_EXERCISE INSTRUCTIONS:_
[a] In the 55G project thread, which cichlid was the poster's other option before choosing P. nicholsi?
[b] Reproduce the stretch of the 55G project thread from "Do you know" through "substrate like that.".

_GIVEN PASSAGE:_
========================================

# 55G Project



## DutchAJ (Dec 24, 2016)

I am often wishing this forum had more members actually sharing their tank updates/pictures etc, so I’m going to try and do that for mine!

I started a 55G a month or so ago and just stocked it yesterday. Found a decent deal on a full 55G setup and decided to try my hand at a full dirted tank (already thinking of what I WONT do next time!)

I had never really gotten into planted tanks outside of throwing in a random sword here or there and ignoring it but setting up the 125G gave me the bug.

trying to keep this simple and got some crypts, swords, and val and going to just try and let them propagate.

I realize that the soil I purchased has vermiculite in it, not the best decision on that one…

stocking is:

(6) P. Nicholsi
(14) Congo tetras (ordered 12 and vendor gave 2 extra)
(1) red marble bristlenose

































Sorry for the low picture quality and streaky glass, it’s another tank at school and I never remember to bring glass cleaner


----------



## Auballagh (Jan 29, 2003)

The tank looks great! 
But.......
Do you know have prone to digging in the substrate your P. nicholsi are? The New-World 'knuckleheads' I've kept in planted aquariums were just about NON-STOP diggers in that substrate! They would have flat out DESTROYED the plants set up in a substrate like that.
 Oh my.... 
_'AND YES, IT WAS ALL FUN AND GAMES IN THE HEAVILY PLANTED AQUARIUM.... UNTIL THE RELENTLESS CICHLID DIGGING BEGAN!'_


----------



## DutchAJ (Dec 24, 2016)

Thanks! I did quite a bit of research on trying to select a cichlid that would be alright with plants right in the substrate, I found a decent amount of accounts of P. nicholsi not digging as much as many others, so that’s why I chose that over my other option (C. saulosi ).

========================================

_INFORMATION SUPPLIED:_
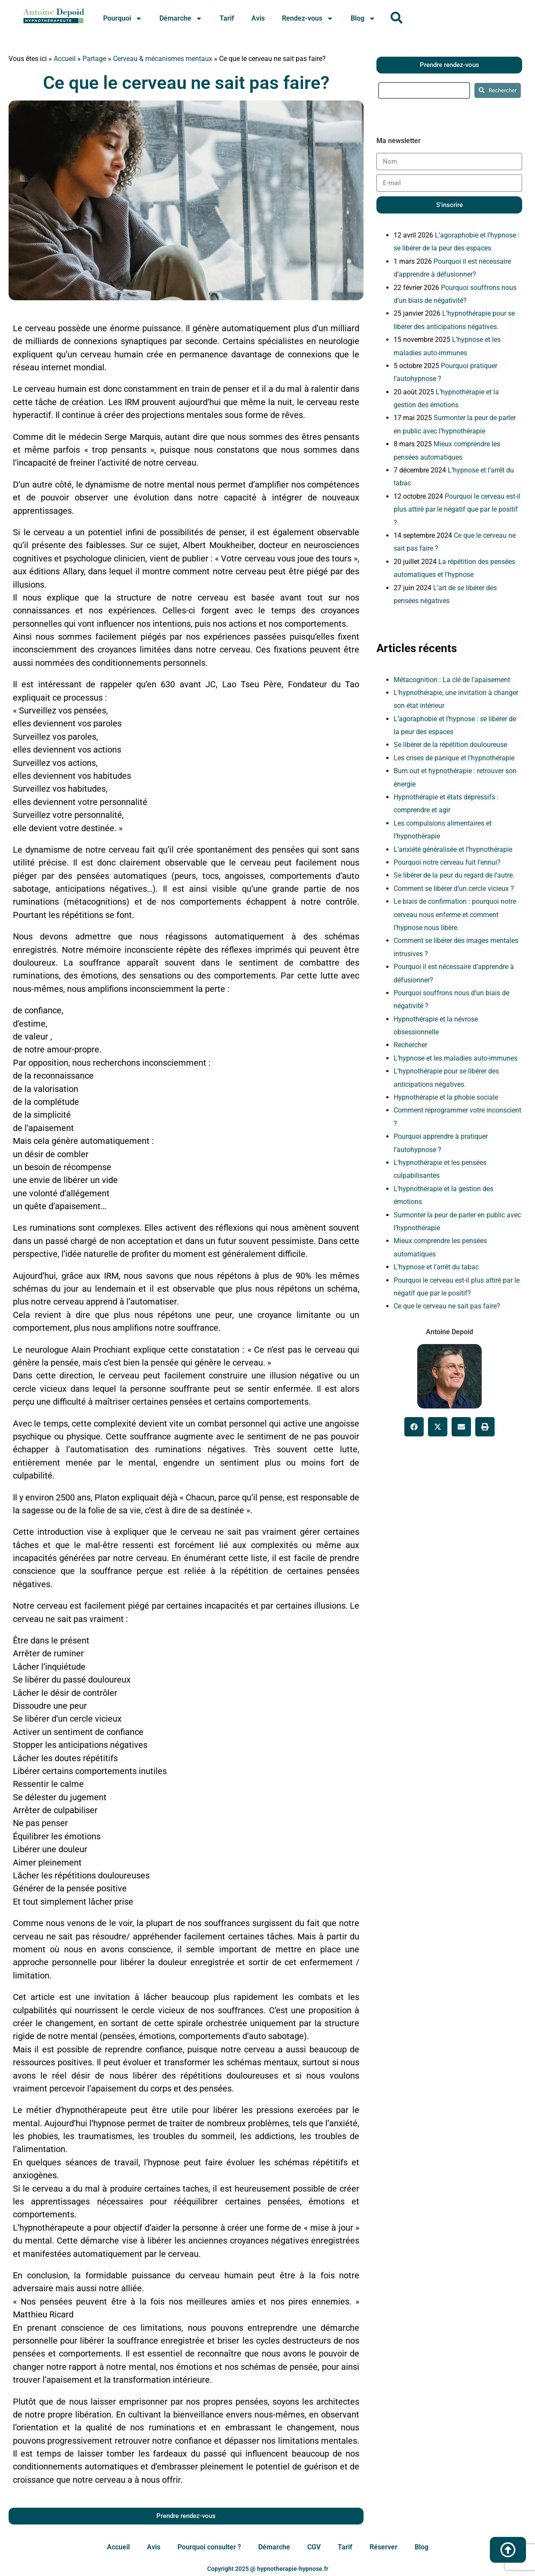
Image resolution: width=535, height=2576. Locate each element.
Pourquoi (122, 18)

========================================

_ANSWERS TO THE PROBLEMS:_
[a] C. saulosi

[b]
Do you know have prone to digging in the substrate your P. nicholsi are? The New-World 'knuckleheads' I've kept in planted aquariums were just about NON-STOP diggers in that substrate! They would have flat out DESTROYED the plants set up in a substrate like that.